Wherever the string "Given" shows up in the records below, return that line.

> _Material for this exercise_
=== Section Start ===
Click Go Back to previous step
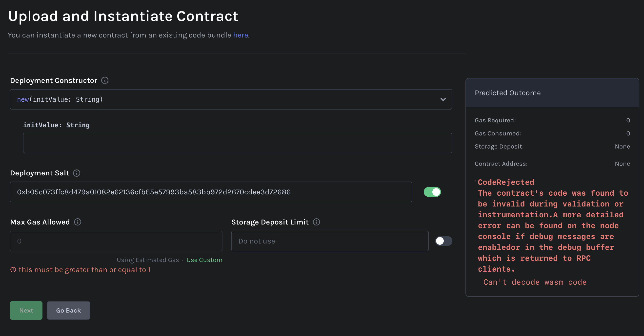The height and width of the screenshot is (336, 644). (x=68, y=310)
=== Section End ===
=== Section Start ===
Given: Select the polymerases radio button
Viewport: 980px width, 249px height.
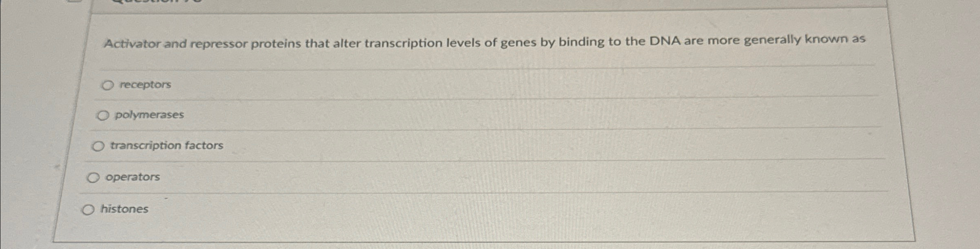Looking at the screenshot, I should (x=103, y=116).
=== Section End ===
=== Section Start ===
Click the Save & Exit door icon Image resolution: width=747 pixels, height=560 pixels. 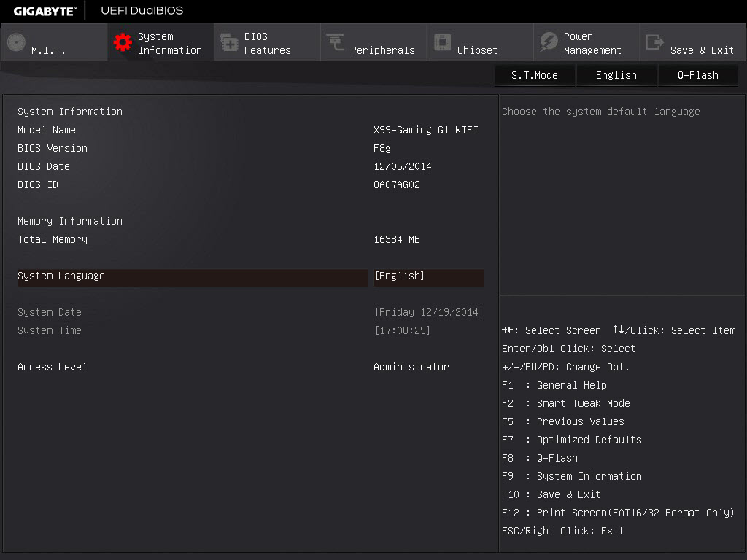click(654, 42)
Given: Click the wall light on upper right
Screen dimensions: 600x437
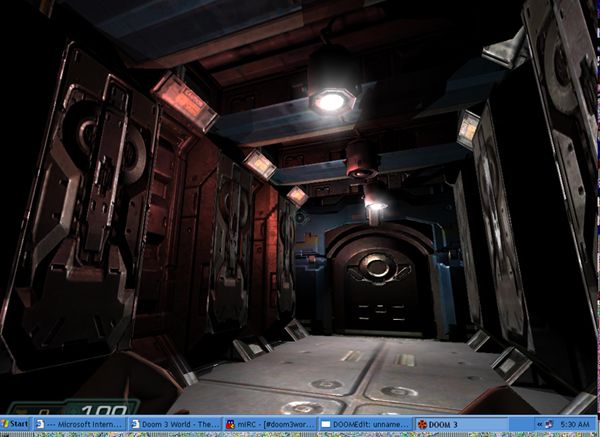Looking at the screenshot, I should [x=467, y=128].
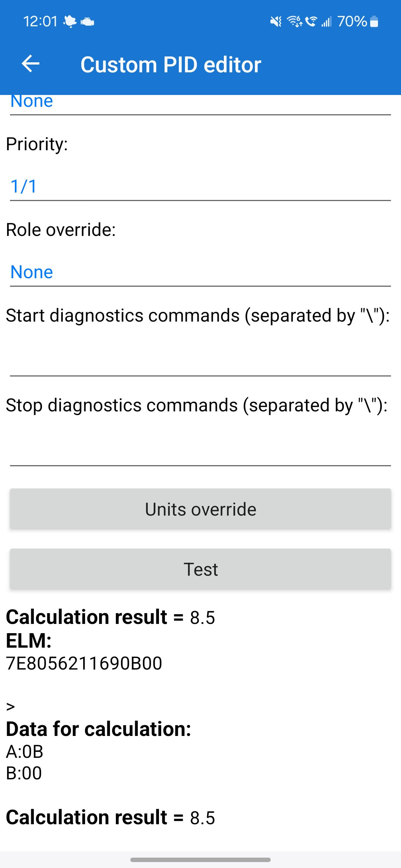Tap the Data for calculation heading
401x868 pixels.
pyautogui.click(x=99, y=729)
=== Section End ===
> _Output of the task_
Given: Select the polymerases radio button
Given: Click the wall light on upper right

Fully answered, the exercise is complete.